A 43-year-old woman with a history of ischemic heart disease presented for surgical revascularization of the left anterior descending coronary artery (LAD). Both the length of the stenosis and its intramyocardial location precluded percutaneous intervention. The mid LAD was embedded deep in the myocardium and was stenosed throughout its intramyocardial course (Fig. 1). During surgery, the left internal mammary artery (LIMA) was dissected in a standard manner, but the unfavorable position of the heart in the chest cavity prevented the pedicled LIMA from reaching the target LAD. Even skeletonization of the LIMA and division of the pleura failed to provide adequate length for an in situ graft. The LIMA was then used as a free graft, with proximal anastomosis to the ascending aorta. This maneuver still produced insufficient length for safe construction of a distal anastomosis. The only remaining option was to create an LAD-to-LAD bypass with a free LIMA graft. Nine months after the operation, a follow-up 64-slice multidetector computed tomogram showed a patent graft (Fig. 2).

Fig. 1 Preoperative coronary angiogram (left anterior oblique view) shows tight stenosis (arrow) of the left anterior descending coronary artery in its intramyocardial segment.

Fig. 2 Computed tomographic angiogram 9 months after the operation shows native stenosed left anterior descending coronary artery (black arrow) and a patent left internal mammary artery graft (white arrow).
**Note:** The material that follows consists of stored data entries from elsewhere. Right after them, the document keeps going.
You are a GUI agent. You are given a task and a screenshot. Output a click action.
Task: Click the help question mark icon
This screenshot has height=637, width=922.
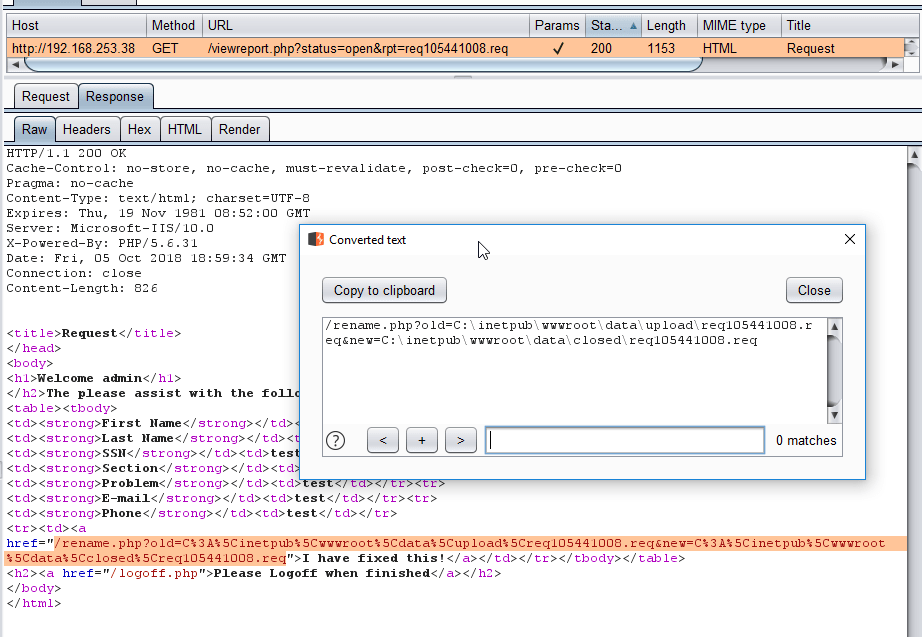(336, 440)
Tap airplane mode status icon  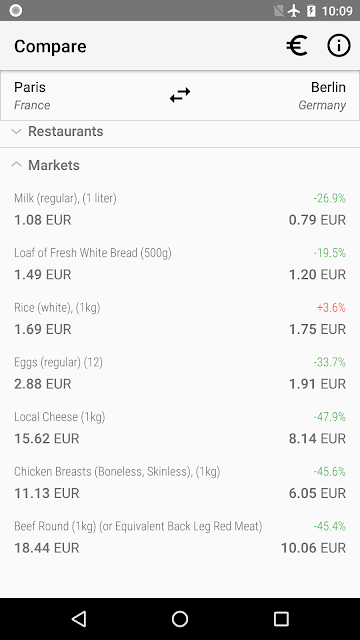click(294, 11)
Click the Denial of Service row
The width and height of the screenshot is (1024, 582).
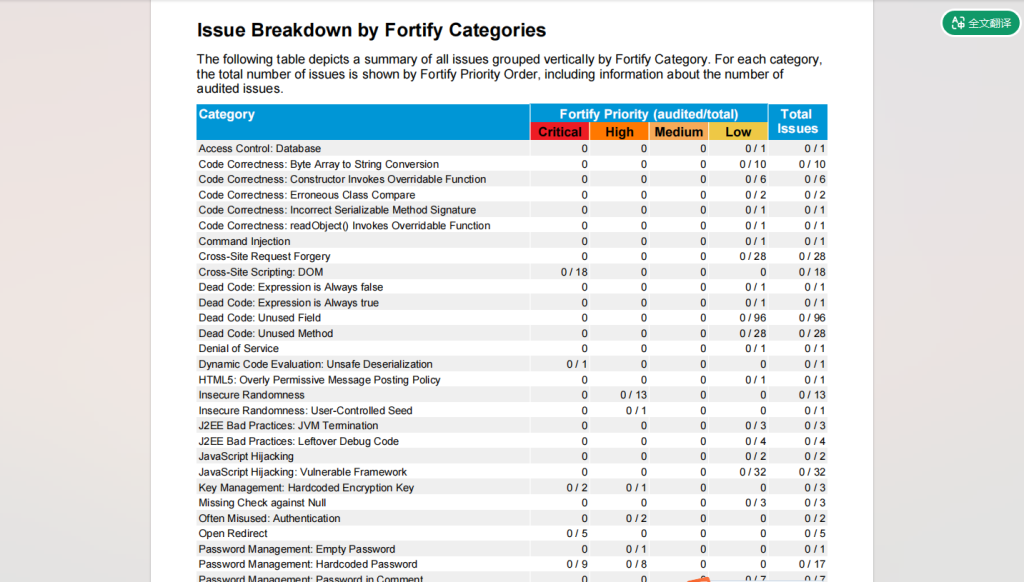point(238,349)

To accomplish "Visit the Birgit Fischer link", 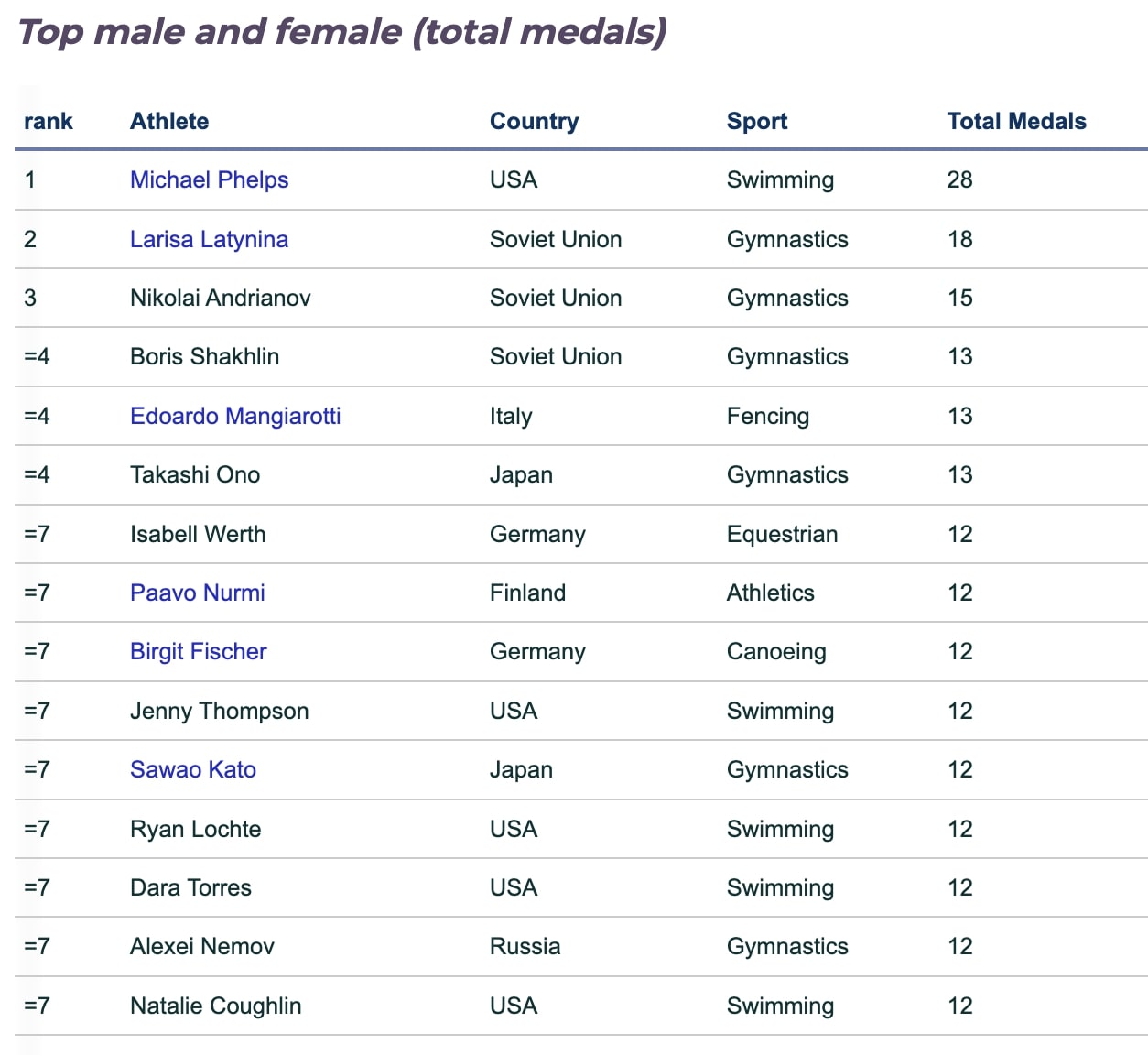I will pos(198,651).
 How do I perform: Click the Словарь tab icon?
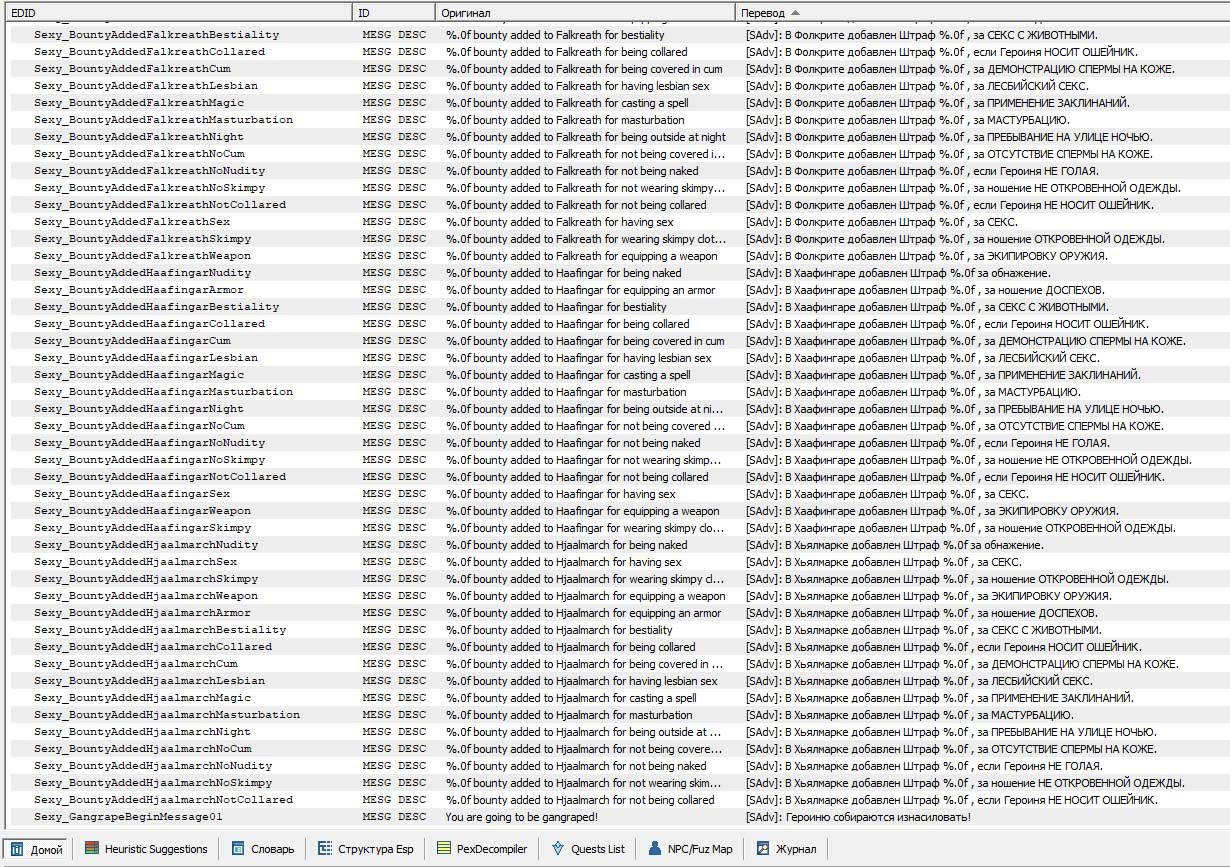pyautogui.click(x=238, y=849)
The proximal and distal anastomoses of the coronary–coronary bypass are indicated by white arrowheads.
Comment
Coronary–coronary bypass was first described by Rowland and Grooters.1 The indication was a porcelain aorta, and the great saphenous vein served as a graft. Common indications for coronary–coronary bypass are a porcelain aorta, stenosis or occlusion of the subclavian artery, insufficient graft length, an arterial conduit-sparing procedure, or harvest-related injury of the internal mammary arteries.2 The target artery for coronary–coronary bypass is usually the right coronary artery, but the coronary–coronary bypass technique can also be used for LAD revascularization. The primary difficulty in using coronary–coronary bypass is the progression of atherosclerosis in the proximal portion of the vessel that is to be bypassed. In our patient, the absence of atherosclerotic changes in the left main stem and proximal LAD favored coronary–coronary bypass. To evaluate the patency of the graft after the operation, we used 64-multislice computed tomographic angiography. Because the patient was symptom-free, a patent graft was expected. The use of this technique to evaluate graft patency after coronary revascularization has been validated: Tochii and colleagues3 reported 100% sensitivity, 96.5% specificity, 83.3% positive predictive value, 100% negative predictive value, and 97% diagnostic accuracy for this imaging method. The procedure is far better tolerated by patients than is heart catheterization, and it is associated with fewer complications.
Footnotes
Address for reprints: Marian Urban, MD, Department of Cardiac Surgery, Institute for Clinical and Experimental Medicine, Videnska 1958/9, 14021 Prague, Czech Republic
E-mail: maub@ikem.cz
References
- 1.Rowland PE, Grooters RK. Coronary-coronary artery bypass: an alternative. Ann Thorac Surg 1987;43(3):326–8. [DOI] [PubMed]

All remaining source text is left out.